Si mes souvenirs sont exacts, cette histoire se passait en 1954; j’étais alors en 9e année au couvent dans la classe qu’on appelait « l’Académie », qui regroupait les filles de la 8e à la 12e année. De temps à autre, notre professeur nous donnait une leçon qui variait entre le cours de personnalité, d’hygiène ou de politesse. Parfois il arrivait qu’elle nous entretienne plutôt de ce qu’on pourrait qualifier d’histoire locale. Cela dépendait de la saison, ou des évènements. Le terme « histoire locale » englobait une foule de choses. Il pouvait s’agir des différentes professions exercées dans la paroisse – remarquez que le terme « municipalité » n’était pas d’usage courant. Ce cours était parfois pratique, parfois critique… j’en ai oublié des grands bouts!
Je me souviens surtout de la fois où elle nous avait demandé de dénombrer les hôtels et les garages dans la paroisse de Deschambault. Plusieurs parmi nous ne connaissions pas tous ces établissements… surtout que nous n’étions clientes ni des garages, ni des hôtels. En fait, notre professeur voulait faire ressortir une situation qu’elle déplorait. D’après elle, il y avait trop de garages; j’ignore encore pourquoi. Sans doute à cause des émanations d’essence, mais je n’en suis pas sûre. Chose certaine, du point de vue de la religieuse, il y avait beaucoup trop d’hôtels, ce qui encourageait les gens à consommer des boissons alcooliques. Il est vrai que c’était à l’époque des débuts du Cercle Lacordaire, qui prônait l’abstinence totale, mais les religieuses du couvent n’en faisaient pas partie, que je sache.
J’espère me souvenir de la nomenclature qui avait découlé de la recherche minutieuse dont cette leçon de choses – si on peut appeler ça ainsi – avait fait l’objet. Dans les années 50, les garages devaient faire des affaires d’or, si j’en juge par le nombre de ces commerces. En partant de Portneuf, il y avait le Garage Shell; je ne me souviens pas s’il y a eu un autre propriétaire avant l’arrivée de M. René Janelle. Tout près, il y avait un autre garage, dont le propriétaire était M. Solyme Paquin; ce garage est devenu par la suite le restaurant Pizza Pierre. À l’intersection de la route Proulx et de la rue Johnson, il y avait encore un garage, le détaillant Fina, je ne me souviens pas qui en était le propriétaire au début. Au coin de la rue Saint-Joseph, à deux pas du Central, s’élevait le Garage Mayrand, une imposante bâtisse qui possédait deux logements à l’étage. Au moins deux graves accidents d’autos ont amené la démolition de presque la moitié de cet édifice. Pas loin de l’école du village, était situé le garage des Autobus Gauthier, qui abrite maintenant la caserne des pompiers.
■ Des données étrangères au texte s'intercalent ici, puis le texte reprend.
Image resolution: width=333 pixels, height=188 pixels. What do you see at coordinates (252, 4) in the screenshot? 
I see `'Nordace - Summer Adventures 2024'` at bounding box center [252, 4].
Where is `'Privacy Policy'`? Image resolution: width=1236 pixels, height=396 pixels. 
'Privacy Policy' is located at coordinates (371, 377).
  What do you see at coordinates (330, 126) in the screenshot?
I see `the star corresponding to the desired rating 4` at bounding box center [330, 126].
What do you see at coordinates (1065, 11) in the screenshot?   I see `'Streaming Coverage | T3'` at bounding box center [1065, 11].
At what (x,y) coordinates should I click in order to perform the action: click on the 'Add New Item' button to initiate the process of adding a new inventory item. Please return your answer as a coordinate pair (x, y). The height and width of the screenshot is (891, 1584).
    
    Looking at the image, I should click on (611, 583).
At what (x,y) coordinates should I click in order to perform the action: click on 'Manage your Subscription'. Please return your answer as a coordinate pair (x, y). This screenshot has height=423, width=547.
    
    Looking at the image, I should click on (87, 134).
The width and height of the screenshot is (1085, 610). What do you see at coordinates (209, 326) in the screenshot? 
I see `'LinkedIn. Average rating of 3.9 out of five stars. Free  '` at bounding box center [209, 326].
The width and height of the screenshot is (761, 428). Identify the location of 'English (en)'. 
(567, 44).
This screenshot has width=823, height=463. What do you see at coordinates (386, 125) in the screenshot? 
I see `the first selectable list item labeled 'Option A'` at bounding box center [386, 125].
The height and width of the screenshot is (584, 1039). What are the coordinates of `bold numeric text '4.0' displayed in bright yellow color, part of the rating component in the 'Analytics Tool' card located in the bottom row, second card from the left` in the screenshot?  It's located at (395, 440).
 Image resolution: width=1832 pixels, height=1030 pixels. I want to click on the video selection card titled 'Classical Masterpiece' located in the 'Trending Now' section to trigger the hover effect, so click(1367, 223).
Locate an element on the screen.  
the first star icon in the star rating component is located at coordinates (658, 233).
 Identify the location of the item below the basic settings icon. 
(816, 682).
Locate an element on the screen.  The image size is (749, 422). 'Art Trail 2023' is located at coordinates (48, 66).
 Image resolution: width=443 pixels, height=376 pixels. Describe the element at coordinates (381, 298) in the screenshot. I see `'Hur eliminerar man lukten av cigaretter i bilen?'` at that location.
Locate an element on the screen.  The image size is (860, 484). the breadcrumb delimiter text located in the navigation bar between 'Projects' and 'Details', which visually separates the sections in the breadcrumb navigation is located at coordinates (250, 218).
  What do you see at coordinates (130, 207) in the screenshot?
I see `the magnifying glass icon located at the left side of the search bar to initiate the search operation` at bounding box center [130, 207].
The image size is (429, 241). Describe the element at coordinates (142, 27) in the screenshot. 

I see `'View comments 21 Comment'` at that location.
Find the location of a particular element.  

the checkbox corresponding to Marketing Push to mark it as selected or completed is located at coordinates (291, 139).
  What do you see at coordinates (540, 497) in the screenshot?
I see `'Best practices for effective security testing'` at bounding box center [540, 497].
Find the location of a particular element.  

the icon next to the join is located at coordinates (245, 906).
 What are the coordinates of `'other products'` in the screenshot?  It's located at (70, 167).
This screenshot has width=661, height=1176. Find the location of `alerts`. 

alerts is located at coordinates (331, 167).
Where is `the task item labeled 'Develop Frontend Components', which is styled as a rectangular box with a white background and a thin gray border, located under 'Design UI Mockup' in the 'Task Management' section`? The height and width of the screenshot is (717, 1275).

On longeait ensuite la route 2, qu’on appelle aujourd’hui le Chemin du Roy, jusqu’au garage de M. Jean-Paul Hamelin, lequel se spécialisait dans la réparation des voitures européennes. Un peu plus loin, au coin de la route Dussault, se retrouvaient, presque face à face, le Garage Boisvert, du côté nord et le Garage Chevalier, qui avoisinait l’hôtel Le Vieux Bardeau. Comme plusieurs garagistes à cette époque, M. Gérard Chevalier vendait des voitures usagées et, pour occuper ses loisirs, il avait aussi un orchestre de musique de danse. Il n’était pas rare que les gens cumulent plusieurs emplois… si les diplômes étaient rares, les expériences de travail ne manquaient pas! Si je sais bien compter, nous avions donc 8 garages pour une population d’environ 1 500 habitants; et tout ça sur le « rang d’en bas ». Je ne me souviens pas s’il y en avait dans les 2e et 3e rangs. C’était quand même à l’époque où les rangs et le village formaient deux municipalités distinctes.
Je vous reviens prochainement avec la suite de mes travaux scolaires de 1954 : les hôtels!
© Madeleine Genest Bouillé, 16 mai 2016
N.B. Une amie me rappelle qu’il y avait aussi, à la sortie ouest du village, le garage de M. Maurice Julien (avant les propriétaires Martin et Maurice Faucher) et que le garage Fina au coin de la route Proulx était tenu par M. Octave Beaupré. Merci Jacqueline C. pour ces précisions!